“Churchill: A Biography” by Roy Jenkins (Farrar Straus & Giroux, 1999)
Winston Churchill has an enduring fascination for Americans. His Anglo-American parentage, his escape from a Boer prison, his World War 1 exploits, his climactic role, after a period in the wilderness, as an inspirational orator and leader of the British people against Hitler, and a Nobel Prize for literature, all contribute to a reputation for remarkable courage and creativity.
Citizens of both the democratic USA and the dictatorial USSR must have been amazed that a seemingly ungrateful public would throw him out of office after the defeat of Nazism. Yet there was another side to him. An ambitious adventurer, an inconsistent policy-maker who loved the sound of his own rhetoric, and, though not an alcoholic, someone who depended on a steady flow of drink to help him through his “black dog” depressions.

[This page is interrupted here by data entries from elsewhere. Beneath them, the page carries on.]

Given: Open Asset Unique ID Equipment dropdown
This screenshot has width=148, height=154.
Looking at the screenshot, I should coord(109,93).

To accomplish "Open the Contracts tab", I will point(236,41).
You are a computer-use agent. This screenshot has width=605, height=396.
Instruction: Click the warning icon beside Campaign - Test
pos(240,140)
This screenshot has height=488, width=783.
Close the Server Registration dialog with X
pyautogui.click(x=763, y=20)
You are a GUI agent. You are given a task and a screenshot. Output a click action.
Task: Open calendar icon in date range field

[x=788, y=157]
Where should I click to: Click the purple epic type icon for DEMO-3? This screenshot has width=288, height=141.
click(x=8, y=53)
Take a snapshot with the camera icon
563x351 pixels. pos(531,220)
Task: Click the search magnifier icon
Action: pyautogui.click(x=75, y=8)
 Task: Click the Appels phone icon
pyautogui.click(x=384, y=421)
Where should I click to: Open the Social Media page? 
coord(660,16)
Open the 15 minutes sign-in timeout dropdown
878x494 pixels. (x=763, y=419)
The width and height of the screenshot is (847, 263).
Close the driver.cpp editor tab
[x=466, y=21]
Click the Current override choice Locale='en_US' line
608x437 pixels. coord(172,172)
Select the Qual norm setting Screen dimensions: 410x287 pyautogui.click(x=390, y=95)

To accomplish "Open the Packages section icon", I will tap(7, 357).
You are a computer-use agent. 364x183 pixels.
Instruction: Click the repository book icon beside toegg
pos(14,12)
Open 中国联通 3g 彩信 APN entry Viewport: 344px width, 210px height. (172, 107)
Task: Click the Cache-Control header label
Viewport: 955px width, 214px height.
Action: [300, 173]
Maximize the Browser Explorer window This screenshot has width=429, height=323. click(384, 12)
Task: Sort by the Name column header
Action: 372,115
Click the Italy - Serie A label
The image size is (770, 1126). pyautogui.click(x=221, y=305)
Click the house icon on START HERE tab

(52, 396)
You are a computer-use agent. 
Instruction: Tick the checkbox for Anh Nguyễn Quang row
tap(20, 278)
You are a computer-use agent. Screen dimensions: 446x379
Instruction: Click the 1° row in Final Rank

What can another biography tell us? Roy Jenkins brings a unique insider role as an experienced U.K. Labour Party minister, and author of several political biographies, to place Churchill solidly in a framework of political processes and contemporaries. Lord Jenkins has an unparalleled knowledge of parliamentary protocol – as well as of every significant contemporary political figure – that enables him to capture the essence of Churchill’s relationships with an enormous number of political leaders and acquaintances. Many of them were irritated by Churchill’s egoism and obstinacy, but nearly all, it seems, came to admire him in the end, however grudgingly.
This is not a book for the faint-hearted. Jenkins has a dry wit, but as a stylist is liable to digression, and he presented for this reviewer a surfeit of parenthetical comments. Most readers will require both a dictionary and a foreign phrase-book to decipher the author’s more patrician utterances. And it requires some external knowledge, as Jenkins, in his love for political detail, often fails to describe the wood for the sake of the trees. For example, he refers to Churchill’s well-known strategic disaster in the Dardanelles in 1915, but you will not find here an analysis of exactly what went wrong. A deeper study of Churchill’s underlying beliefs, such as why he sacrificed his free trade instincts with an overlong championship of keeping India in the British Empire as a captive Market, would have been useful. This is a study of Churchill as doer and memo-writer, not as a strategic thinker.
However, taken in doses of two or three chapters at a time, this is a rewarding read, which, through its engaging anecdotes, and laconic view of context, casts fresh light on the fortunes and misfortunes of this larger-than-life man. As a sample of Jenkins’ magisterial and authoritative tone, take the following: “It began in the Turkish Baths of the Royal Automobile Club where he [Churchill] and F. E. Smith had jointly repaired, no doubt in the hope of counteracting some of their indulgences. It is a scene splendidly typical of the first third of the 20th century. It is difficult to imagine Gladstone in a Turkish bath any more than Attlee, Home, Wilson, or Major. But no doubt Smith and Churchill were perfectly at home in this essentially Edwardian ambience…”
I don’t believe any other historian could have written a vignette like that.